Exercise:
Rewrite the entries below with every "width" changed to "breadth" and nothing else altered. Leave the pictures out of your version.

· · · · · · ·

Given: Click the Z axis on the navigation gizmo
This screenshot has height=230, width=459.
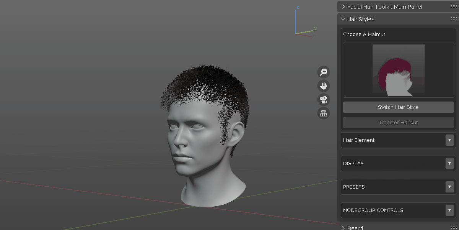Looking at the screenshot, I should tap(297, 8).
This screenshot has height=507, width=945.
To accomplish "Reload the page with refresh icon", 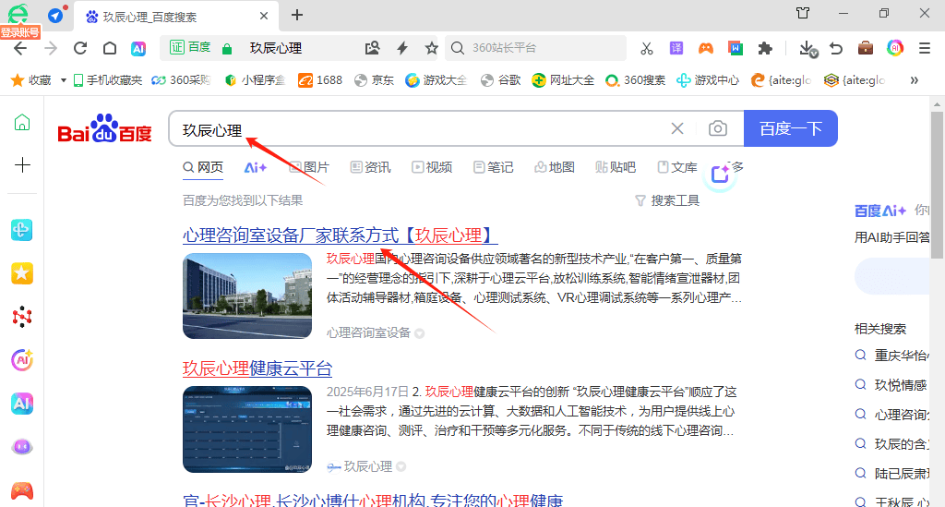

· · · · · · ·

Task output:
Given: Click the Z axis on the navigation gizmo
This screenshot has height=230, breadth=459.
Looking at the screenshot, I should tap(297, 8).
This screenshot has height=507, breadth=945.
To accomplish "Reload the page with refresh icon", 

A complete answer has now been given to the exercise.